● **TASK PROMPT**
What is needed is an exact copy of every line from the one with "Image resolution: width=752" to the end of the entries below, without the pictures.

================================

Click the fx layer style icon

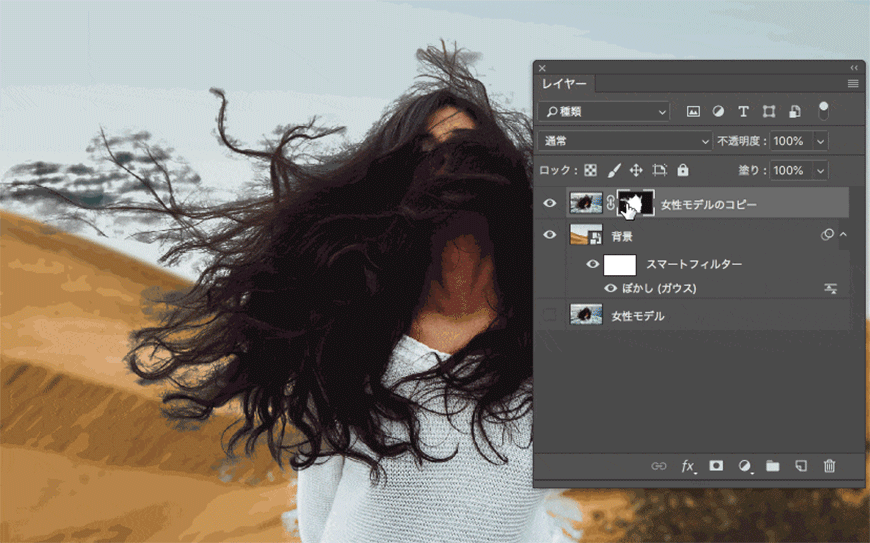click(x=688, y=466)

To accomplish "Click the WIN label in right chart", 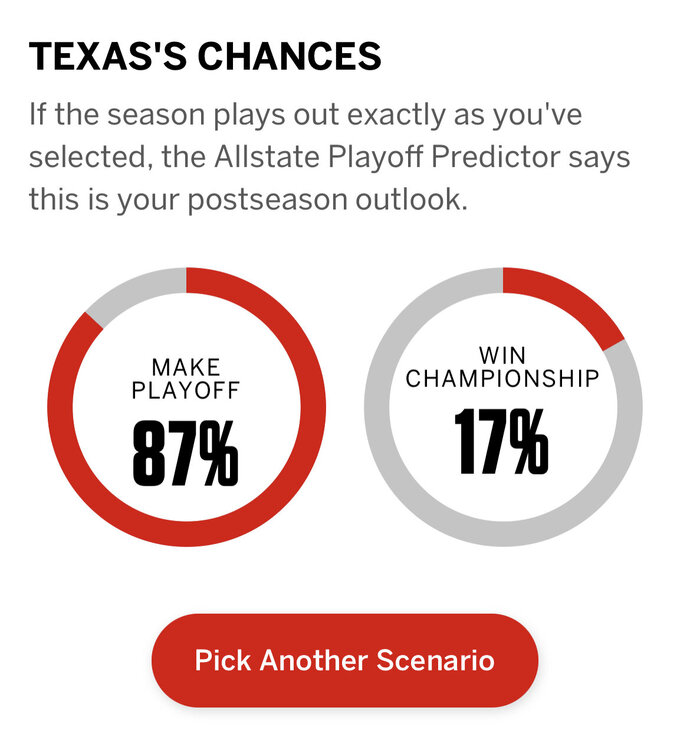I will click(503, 356).
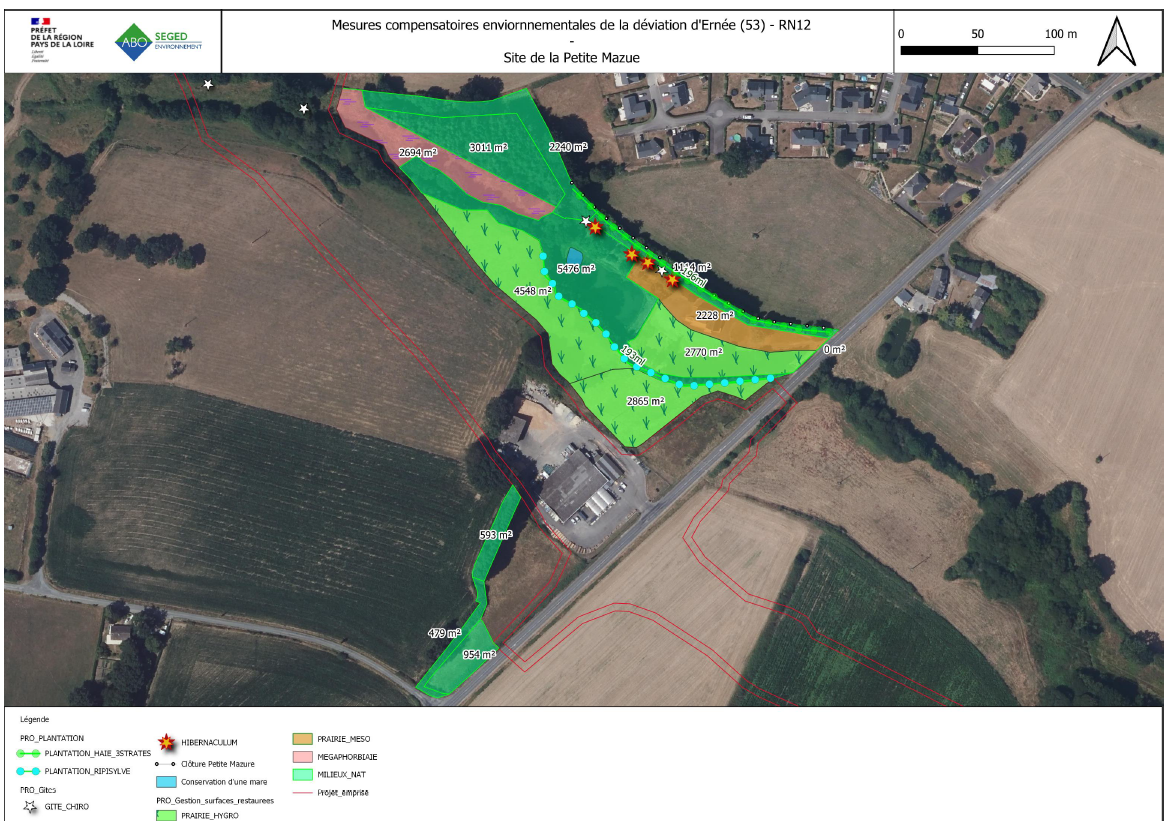Select the Conservation d'une mare blue swatch

pyautogui.click(x=167, y=781)
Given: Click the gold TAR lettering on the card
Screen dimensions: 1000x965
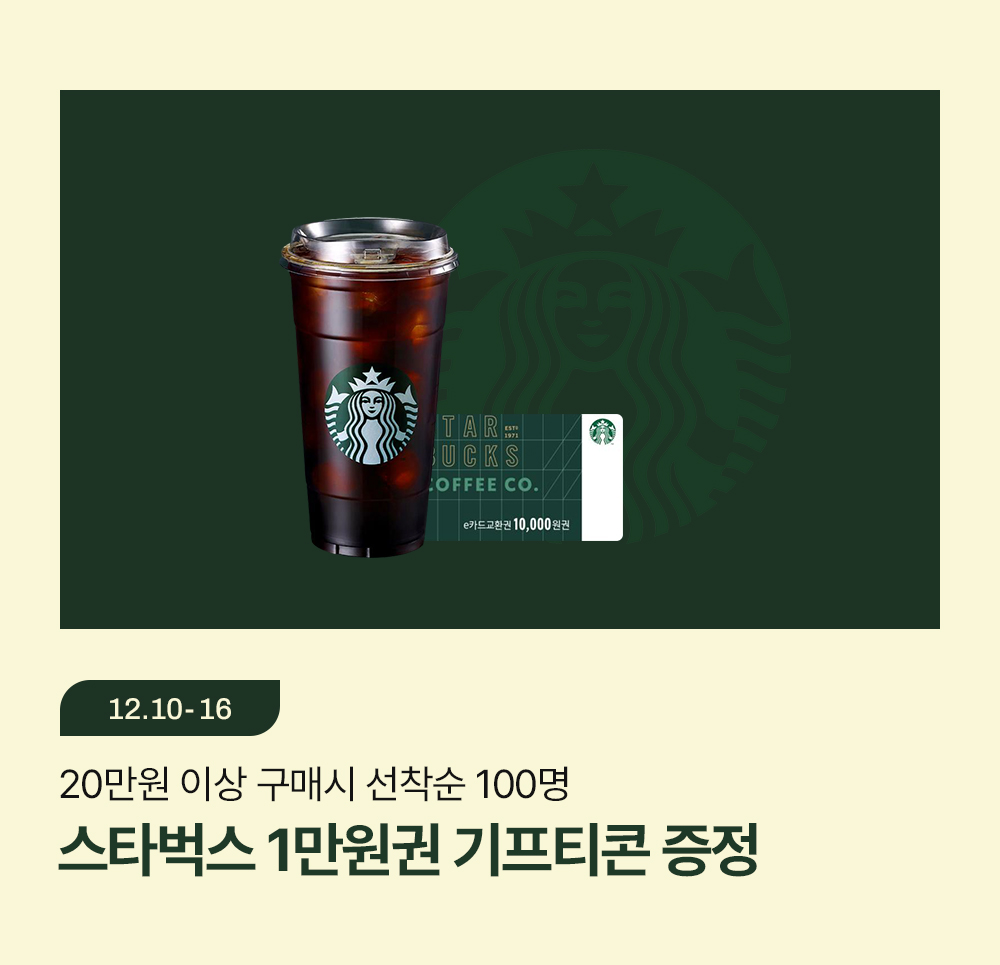Looking at the screenshot, I should (x=471, y=427).
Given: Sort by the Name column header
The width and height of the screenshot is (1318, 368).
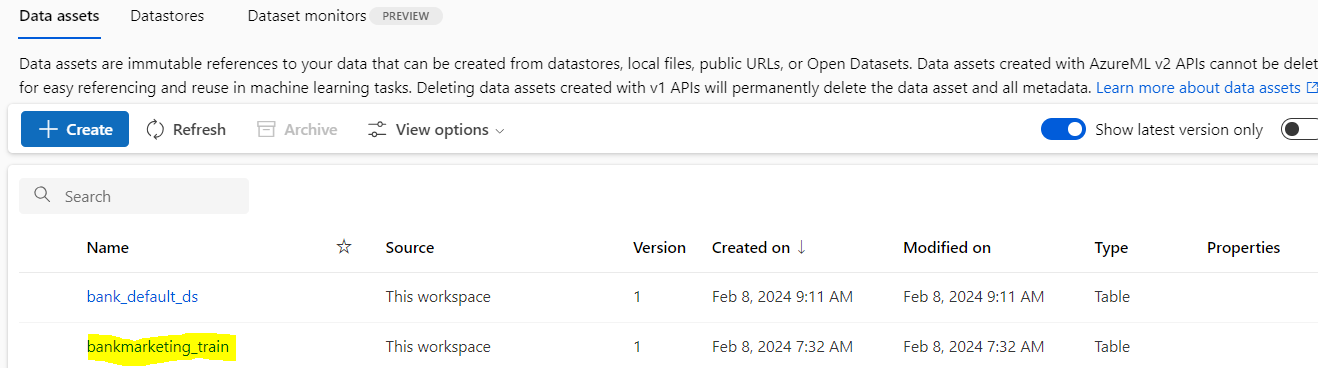Looking at the screenshot, I should tap(108, 248).
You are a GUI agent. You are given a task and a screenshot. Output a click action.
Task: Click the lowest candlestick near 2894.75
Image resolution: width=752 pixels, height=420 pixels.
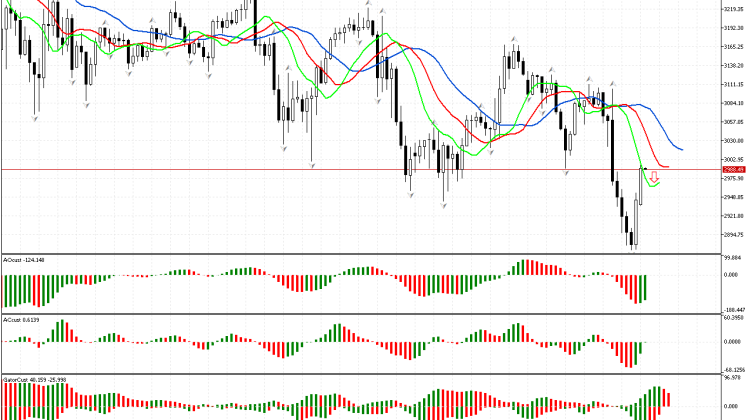click(x=633, y=238)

================================

● **OUTPUT FOR THIS TASK**
Image resolution: width=752 pixels, height=420 pixels.
click(x=633, y=238)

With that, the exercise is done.